**Task to carry out**
Reproduce every one of the items below word for word, line by line, with no changes.

**Information shown**
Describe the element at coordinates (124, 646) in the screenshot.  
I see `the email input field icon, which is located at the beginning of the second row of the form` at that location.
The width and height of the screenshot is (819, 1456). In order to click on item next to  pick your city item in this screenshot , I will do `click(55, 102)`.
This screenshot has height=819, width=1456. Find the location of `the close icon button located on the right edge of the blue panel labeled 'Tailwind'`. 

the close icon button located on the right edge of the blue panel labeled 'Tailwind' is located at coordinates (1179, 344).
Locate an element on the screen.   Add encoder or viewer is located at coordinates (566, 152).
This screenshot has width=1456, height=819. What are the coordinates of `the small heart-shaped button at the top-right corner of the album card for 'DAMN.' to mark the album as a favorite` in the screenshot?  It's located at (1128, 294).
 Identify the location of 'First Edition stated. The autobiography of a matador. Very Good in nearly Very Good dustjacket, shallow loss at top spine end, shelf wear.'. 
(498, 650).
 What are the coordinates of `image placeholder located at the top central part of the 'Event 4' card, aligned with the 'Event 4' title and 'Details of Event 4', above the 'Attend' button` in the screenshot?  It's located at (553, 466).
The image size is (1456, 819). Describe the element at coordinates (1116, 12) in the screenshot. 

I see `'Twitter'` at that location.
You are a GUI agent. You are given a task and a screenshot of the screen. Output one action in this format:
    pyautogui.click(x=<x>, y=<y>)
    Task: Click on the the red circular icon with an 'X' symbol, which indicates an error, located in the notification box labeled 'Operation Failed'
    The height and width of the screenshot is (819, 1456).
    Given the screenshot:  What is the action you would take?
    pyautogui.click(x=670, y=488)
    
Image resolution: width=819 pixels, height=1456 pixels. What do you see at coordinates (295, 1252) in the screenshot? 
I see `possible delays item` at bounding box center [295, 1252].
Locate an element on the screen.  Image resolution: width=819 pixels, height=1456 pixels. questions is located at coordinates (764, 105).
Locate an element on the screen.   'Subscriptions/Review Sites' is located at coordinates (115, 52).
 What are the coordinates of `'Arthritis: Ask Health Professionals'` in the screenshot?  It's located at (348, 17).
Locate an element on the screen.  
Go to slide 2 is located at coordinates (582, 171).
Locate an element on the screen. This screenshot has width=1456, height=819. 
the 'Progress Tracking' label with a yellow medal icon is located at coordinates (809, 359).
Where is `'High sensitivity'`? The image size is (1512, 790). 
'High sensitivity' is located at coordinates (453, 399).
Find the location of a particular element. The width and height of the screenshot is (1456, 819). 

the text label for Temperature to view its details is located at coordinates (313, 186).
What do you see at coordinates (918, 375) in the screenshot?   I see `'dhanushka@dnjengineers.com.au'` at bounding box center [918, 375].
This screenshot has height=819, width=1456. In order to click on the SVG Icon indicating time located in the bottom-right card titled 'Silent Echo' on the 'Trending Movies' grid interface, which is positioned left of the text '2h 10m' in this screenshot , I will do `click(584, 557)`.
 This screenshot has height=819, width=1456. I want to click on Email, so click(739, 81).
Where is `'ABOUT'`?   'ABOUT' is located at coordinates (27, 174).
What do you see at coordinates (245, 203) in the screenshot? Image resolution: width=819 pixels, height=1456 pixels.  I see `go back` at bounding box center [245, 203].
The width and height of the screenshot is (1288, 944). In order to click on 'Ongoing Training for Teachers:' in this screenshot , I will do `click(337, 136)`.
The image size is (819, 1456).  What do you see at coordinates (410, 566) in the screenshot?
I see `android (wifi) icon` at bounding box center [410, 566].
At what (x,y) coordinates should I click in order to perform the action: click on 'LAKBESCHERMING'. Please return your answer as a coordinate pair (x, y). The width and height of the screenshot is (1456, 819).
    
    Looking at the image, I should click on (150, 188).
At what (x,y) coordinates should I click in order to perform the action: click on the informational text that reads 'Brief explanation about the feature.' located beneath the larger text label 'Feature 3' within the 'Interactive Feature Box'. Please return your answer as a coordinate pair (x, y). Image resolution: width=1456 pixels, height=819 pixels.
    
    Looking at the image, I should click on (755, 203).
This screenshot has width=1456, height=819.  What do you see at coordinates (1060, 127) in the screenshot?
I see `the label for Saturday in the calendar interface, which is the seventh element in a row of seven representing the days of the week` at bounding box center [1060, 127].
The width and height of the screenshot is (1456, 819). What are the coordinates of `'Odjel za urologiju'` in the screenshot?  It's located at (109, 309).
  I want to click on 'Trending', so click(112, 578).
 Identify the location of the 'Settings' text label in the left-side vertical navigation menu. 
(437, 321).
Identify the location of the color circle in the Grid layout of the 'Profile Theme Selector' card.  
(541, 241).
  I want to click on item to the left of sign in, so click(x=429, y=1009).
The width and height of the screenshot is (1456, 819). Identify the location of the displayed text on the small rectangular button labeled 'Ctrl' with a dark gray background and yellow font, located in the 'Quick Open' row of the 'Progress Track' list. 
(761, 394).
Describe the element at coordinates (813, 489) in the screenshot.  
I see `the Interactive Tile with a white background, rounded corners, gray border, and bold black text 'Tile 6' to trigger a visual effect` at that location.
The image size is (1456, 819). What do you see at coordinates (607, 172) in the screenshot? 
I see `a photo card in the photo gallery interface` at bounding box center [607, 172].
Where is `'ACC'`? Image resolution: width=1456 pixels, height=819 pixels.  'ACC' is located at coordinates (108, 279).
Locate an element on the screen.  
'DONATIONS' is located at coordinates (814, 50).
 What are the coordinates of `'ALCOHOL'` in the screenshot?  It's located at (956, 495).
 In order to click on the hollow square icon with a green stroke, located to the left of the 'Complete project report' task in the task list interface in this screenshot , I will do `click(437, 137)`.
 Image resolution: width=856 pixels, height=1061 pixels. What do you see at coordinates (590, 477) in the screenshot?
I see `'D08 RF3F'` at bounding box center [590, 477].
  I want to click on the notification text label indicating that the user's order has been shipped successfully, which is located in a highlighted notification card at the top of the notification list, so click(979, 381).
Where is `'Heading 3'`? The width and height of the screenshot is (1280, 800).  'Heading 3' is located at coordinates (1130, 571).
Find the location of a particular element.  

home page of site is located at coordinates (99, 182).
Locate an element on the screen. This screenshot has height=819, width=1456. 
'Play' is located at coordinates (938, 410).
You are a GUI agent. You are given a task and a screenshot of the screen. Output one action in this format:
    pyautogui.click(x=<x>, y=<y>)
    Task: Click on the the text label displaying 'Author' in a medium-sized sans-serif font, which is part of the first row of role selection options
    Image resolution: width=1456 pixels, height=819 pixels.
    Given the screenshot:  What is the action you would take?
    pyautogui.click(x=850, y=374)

**Answer in full**
Describe the element at coordinates (124, 646) in the screenshot.  
I see `the email input field icon, which is located at the beginning of the second row of the form` at that location.
The width and height of the screenshot is (819, 1456). In order to click on item next to  pick your city item in this screenshot , I will do `click(55, 102)`.
This screenshot has height=819, width=1456. Find the location of `the close icon button located on the right edge of the blue panel labeled 'Tailwind'`. 

the close icon button located on the right edge of the blue panel labeled 'Tailwind' is located at coordinates (1179, 344).
Locate an element on the screen.   Add encoder or viewer is located at coordinates (566, 152).
This screenshot has width=1456, height=819. What are the coordinates of `the small heart-shaped button at the top-right corner of the album card for 'DAMN.' to mark the album as a favorite` in the screenshot?  It's located at (1128, 294).
 Identify the location of 'First Edition stated. The autobiography of a matador. Very Good in nearly Very Good dustjacket, shallow loss at top spine end, shelf wear.'. 
(498, 650).
 What are the coordinates of `image placeholder located at the top central part of the 'Event 4' card, aligned with the 'Event 4' title and 'Details of Event 4', above the 'Attend' button` in the screenshot?  It's located at (553, 466).
The image size is (1456, 819). Describe the element at coordinates (1116, 12) in the screenshot. 

I see `'Twitter'` at that location.
You are a GUI agent. You are given a task and a screenshot of the screen. Output one action in this format:
    pyautogui.click(x=<x>, y=<y>)
    Task: Click on the the red circular icon with an 'X' symbol, which indicates an error, located in the notification box labeled 'Operation Failed'
    The height and width of the screenshot is (819, 1456).
    Given the screenshot:  What is the action you would take?
    pyautogui.click(x=670, y=488)
    
Image resolution: width=819 pixels, height=1456 pixels. What do you see at coordinates (295, 1252) in the screenshot? 
I see `possible delays item` at bounding box center [295, 1252].
Locate an element on the screen.  Image resolution: width=819 pixels, height=1456 pixels. questions is located at coordinates (764, 105).
Locate an element on the screen.   'Subscriptions/Review Sites' is located at coordinates (115, 52).
 What are the coordinates of `'Arthritis: Ask Health Professionals'` in the screenshot?  It's located at (348, 17).
Locate an element on the screen.  
Go to slide 2 is located at coordinates (582, 171).
Locate an element on the screen. This screenshot has width=1456, height=819. 
the 'Progress Tracking' label with a yellow medal icon is located at coordinates (809, 359).
Where is `'High sensitivity'`? The image size is (1512, 790). 
'High sensitivity' is located at coordinates (453, 399).
Find the location of a particular element. The width and height of the screenshot is (1456, 819). 

the text label for Temperature to view its details is located at coordinates (313, 186).
What do you see at coordinates (918, 375) in the screenshot?   I see `'dhanushka@dnjengineers.com.au'` at bounding box center [918, 375].
This screenshot has height=819, width=1456. In order to click on the SVG Icon indicating time located in the bottom-right card titled 'Silent Echo' on the 'Trending Movies' grid interface, which is positioned left of the text '2h 10m' in this screenshot , I will do `click(584, 557)`.
 This screenshot has height=819, width=1456. I want to click on Email, so click(739, 81).
Where is `'ABOUT'`?   'ABOUT' is located at coordinates (27, 174).
What do you see at coordinates (245, 203) in the screenshot? Image resolution: width=819 pixels, height=1456 pixels.  I see `go back` at bounding box center [245, 203].
The width and height of the screenshot is (1288, 944). In order to click on 'Ongoing Training for Teachers:' in this screenshot , I will do `click(337, 136)`.
The image size is (819, 1456).  What do you see at coordinates (410, 566) in the screenshot?
I see `android (wifi) icon` at bounding box center [410, 566].
At what (x,y) coordinates should I click in order to perform the action: click on 'LAKBESCHERMING'. Please return your answer as a coordinate pair (x, y). The width and height of the screenshot is (1456, 819).
    
    Looking at the image, I should click on (150, 188).
At what (x,y) coordinates should I click in order to perform the action: click on the informational text that reads 'Brief explanation about the feature.' located beneath the larger text label 'Feature 3' within the 'Interactive Feature Box'. Please return your answer as a coordinate pair (x, y). Image resolution: width=1456 pixels, height=819 pixels.
    
    Looking at the image, I should click on (755, 203).
This screenshot has width=1456, height=819.  What do you see at coordinates (1060, 127) in the screenshot?
I see `the label for Saturday in the calendar interface, which is the seventh element in a row of seven representing the days of the week` at bounding box center [1060, 127].
The width and height of the screenshot is (1456, 819). What are the coordinates of `'Odjel za urologiju'` in the screenshot?  It's located at (109, 309).
  I want to click on 'Trending', so click(112, 578).
 Identify the location of the 'Settings' text label in the left-side vertical navigation menu. 
(437, 321).
Identify the location of the color circle in the Grid layout of the 'Profile Theme Selector' card.  
(541, 241).
  I want to click on item to the left of sign in, so click(x=429, y=1009).
The width and height of the screenshot is (1456, 819). Identify the location of the displayed text on the small rectangular button labeled 'Ctrl' with a dark gray background and yellow font, located in the 'Quick Open' row of the 'Progress Track' list. 
(761, 394).
Describe the element at coordinates (813, 489) in the screenshot.  
I see `the Interactive Tile with a white background, rounded corners, gray border, and bold black text 'Tile 6' to trigger a visual effect` at that location.
The image size is (1456, 819). What do you see at coordinates (607, 172) in the screenshot? 
I see `a photo card in the photo gallery interface` at bounding box center [607, 172].
Where is `'ACC'`? Image resolution: width=1456 pixels, height=819 pixels.  'ACC' is located at coordinates (108, 279).
Locate an element on the screen.  
'DONATIONS' is located at coordinates (814, 50).
 What are the coordinates of `'ALCOHOL'` in the screenshot?  It's located at (956, 495).
 In order to click on the hollow square icon with a green stroke, located to the left of the 'Complete project report' task in the task list interface in this screenshot , I will do `click(437, 137)`.
 Image resolution: width=856 pixels, height=1061 pixels. What do you see at coordinates (590, 477) in the screenshot?
I see `'D08 RF3F'` at bounding box center [590, 477].
  I want to click on the notification text label indicating that the user's order has been shipped successfully, which is located in a highlighted notification card at the top of the notification list, so click(979, 381).
Where is `'Heading 3'`? The width and height of the screenshot is (1280, 800).  'Heading 3' is located at coordinates (1130, 571).
Find the location of a particular element.  

home page of site is located at coordinates (99, 182).
Locate an element on the screen. This screenshot has height=819, width=1456. 
'Play' is located at coordinates (938, 410).
You are a GUI agent. You are given a task and a screenshot of the screen. Output one action in this format:
    pyautogui.click(x=<x>, y=<y>)
    Task: Click on the the text label displaying 'Author' in a medium-sized sans-serif font, which is part of the first row of role selection options
    Image resolution: width=1456 pixels, height=819 pixels.
    Given the screenshot:  What is the action you would take?
    pyautogui.click(x=850, y=374)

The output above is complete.